Hi @rkboyce, in our environment, we have similar situations. Our general
approach is that we store these non-standard elements in the _SOURCE_VALUE
field, and then set concept_id = 0 (for unmapped concept), that way, we
preserve the source data and can query for it as desired. I would
generally advocate against trying to create ‘in-house concept_ids’ since
they’d be local and no useable elsewhere anyway.

1 Like

Hi - In our case, we’ve done what @Patrick_Ryan describes for one-off cases, but created local concepts for either 1) situations in which a particular value is mixed with standard values in the data (e.g. a custom lab result), and we want to be able to phrase queries against foo_concept_id for all cases, or 2) situations in which we want to record relationships among network-local concepts in concept_relationship so they’re explicit in the database.

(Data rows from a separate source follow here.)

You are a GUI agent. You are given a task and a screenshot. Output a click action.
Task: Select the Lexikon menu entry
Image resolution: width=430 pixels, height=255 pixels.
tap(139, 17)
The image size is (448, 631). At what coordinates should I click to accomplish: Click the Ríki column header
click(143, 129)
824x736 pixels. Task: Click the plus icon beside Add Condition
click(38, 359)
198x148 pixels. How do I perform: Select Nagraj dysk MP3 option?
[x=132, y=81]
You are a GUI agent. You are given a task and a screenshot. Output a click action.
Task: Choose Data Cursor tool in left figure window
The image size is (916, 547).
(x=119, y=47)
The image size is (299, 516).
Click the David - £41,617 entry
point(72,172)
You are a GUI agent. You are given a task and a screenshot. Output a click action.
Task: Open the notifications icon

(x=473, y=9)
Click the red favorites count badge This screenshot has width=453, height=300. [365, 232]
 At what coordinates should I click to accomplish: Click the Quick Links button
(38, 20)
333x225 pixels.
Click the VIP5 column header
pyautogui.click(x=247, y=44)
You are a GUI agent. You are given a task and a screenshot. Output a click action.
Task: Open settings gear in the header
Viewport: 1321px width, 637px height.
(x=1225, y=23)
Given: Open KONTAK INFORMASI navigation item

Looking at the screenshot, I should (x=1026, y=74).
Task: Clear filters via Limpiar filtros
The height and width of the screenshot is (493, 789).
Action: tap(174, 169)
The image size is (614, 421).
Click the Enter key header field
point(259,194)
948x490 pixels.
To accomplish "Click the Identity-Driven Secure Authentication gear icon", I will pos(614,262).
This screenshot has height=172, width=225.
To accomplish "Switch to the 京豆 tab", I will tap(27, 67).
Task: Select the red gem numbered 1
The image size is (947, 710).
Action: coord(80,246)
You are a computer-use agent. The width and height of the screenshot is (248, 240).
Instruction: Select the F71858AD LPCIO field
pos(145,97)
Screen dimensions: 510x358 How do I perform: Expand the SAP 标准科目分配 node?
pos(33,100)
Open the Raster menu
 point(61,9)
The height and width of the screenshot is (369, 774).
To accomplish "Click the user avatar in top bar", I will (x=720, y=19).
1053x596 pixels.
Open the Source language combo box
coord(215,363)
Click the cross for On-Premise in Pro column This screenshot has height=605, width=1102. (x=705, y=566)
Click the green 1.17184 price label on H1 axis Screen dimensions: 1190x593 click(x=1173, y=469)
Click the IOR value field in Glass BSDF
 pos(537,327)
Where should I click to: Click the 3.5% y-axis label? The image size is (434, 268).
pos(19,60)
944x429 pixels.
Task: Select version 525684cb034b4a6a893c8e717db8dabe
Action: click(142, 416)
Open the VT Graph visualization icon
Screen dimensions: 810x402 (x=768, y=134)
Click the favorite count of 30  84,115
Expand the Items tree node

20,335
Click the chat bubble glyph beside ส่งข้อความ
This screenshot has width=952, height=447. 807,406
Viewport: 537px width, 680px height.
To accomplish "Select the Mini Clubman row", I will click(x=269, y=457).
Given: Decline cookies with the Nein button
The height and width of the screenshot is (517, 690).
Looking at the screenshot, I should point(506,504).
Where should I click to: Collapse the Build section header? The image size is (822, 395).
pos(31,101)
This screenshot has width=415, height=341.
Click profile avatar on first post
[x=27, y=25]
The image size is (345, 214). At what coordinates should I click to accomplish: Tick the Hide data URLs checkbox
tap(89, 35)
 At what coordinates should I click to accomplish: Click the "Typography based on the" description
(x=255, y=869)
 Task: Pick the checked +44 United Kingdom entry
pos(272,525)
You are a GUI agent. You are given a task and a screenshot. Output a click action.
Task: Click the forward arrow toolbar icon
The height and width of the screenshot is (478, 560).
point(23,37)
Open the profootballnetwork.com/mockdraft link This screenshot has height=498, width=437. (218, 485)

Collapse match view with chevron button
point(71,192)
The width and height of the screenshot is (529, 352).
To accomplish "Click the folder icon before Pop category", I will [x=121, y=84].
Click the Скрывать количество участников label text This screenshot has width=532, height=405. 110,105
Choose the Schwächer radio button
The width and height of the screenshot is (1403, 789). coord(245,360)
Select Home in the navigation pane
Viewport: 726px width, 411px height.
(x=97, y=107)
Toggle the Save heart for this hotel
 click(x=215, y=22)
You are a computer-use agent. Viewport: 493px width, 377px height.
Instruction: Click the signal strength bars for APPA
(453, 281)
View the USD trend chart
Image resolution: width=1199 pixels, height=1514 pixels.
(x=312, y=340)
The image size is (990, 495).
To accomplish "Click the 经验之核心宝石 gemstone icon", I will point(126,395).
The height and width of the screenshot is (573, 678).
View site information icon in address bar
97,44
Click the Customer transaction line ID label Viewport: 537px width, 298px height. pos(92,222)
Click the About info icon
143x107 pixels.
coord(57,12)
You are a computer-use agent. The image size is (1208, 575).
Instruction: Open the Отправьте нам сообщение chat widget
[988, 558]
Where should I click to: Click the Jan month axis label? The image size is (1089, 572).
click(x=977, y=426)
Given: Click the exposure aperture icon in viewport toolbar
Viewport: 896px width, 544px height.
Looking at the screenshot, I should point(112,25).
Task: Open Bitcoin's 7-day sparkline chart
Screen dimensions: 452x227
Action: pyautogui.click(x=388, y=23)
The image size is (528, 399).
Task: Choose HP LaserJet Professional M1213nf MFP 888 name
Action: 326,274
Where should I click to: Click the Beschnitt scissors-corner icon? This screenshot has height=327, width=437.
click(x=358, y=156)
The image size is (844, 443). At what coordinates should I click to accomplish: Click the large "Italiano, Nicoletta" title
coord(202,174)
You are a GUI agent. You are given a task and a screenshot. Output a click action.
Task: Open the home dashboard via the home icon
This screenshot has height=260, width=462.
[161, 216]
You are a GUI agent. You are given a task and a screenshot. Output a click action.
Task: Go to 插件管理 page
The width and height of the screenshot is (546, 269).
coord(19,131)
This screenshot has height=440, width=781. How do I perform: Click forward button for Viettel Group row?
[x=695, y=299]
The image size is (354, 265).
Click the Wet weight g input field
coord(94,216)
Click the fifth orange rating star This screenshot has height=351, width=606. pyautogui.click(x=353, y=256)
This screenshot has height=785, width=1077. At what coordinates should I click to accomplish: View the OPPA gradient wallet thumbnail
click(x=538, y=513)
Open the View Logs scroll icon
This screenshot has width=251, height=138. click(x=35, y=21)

Here’s our checklist for new terms, in case it’s helpful:

To add a term to the vocabulary:

  1. Insure that appropriate concepts for vocabulary_id, domain_id, and concept_class_id exist in the concept table and in the appropriate metadata table. If not, recurse.
  2. Insert a row with appropriate values into the concept table. Use the next available value in the concept ID sequence (2000000000,3000000000].
  3. Iff the new concept is a standard concept, insert identity mappings into concept_relationship:
  • insert into concept_relationship (concept_id_1, concept_id_2, relationship_id, invalid_reason, valid_start_date, valid_end_date) select concept_id, concept_id, 'Maps to', NULL, valid_start_date, valid_end_date from concept where concept_id =n;
  • insert into concept_relationship (concept_id_1, concept_id_2, relationship_id, invalid_reason, valid_start_date, valid_end_date) select concept_id, concept_id, 'Mapped from', NULL, valid_start_date, valid_end_date from concept where concept_id =n;
  1. Iff the new concept is not a standard concept or a metadata concept (and you’re just not using source_to_concept_map so everything is in one place), insert the appropriate ‘Maps to’/‘Mapped from’ rows into concept_relationship.
  2. Insert other optional mappings into concept_relationship as appropriate.
  3. Iff the new concept is a standard concept, insert at least an identity mapping into concept_ancestor: insert into concept_ancestor (ancestor_concept_id, descendant_concept_id, min_levels_of_separation, max_levels_of_separation) select concept_id, concept_id, 0, 0 from concept where concept_id =n;. You may also want to include other mappings if the new concept is part of a hierarchy.
1 Like

For what it is worth - I was really interested in figuring out / finding a protocol for this as well. Great thread.

Friends:

@bailey totally described it. I will add that to the documentation.

About new concepts in existing vocabularies: We now established a relationship with SNOMED though Jim Case. We already submitted a few humble change and addition requestions, and the miracle happened: They accepted some of them. So, this is something we can now take advantage off. If you think you need a term (like @rkboyce’s “prolonged psychotropic exposure”) let’s discuss and then submit.

@rkboyce: I assume you mean chronic illegal drug abuse, correct? I cannot believe there isn’t anything in SNOMED. Are you sure?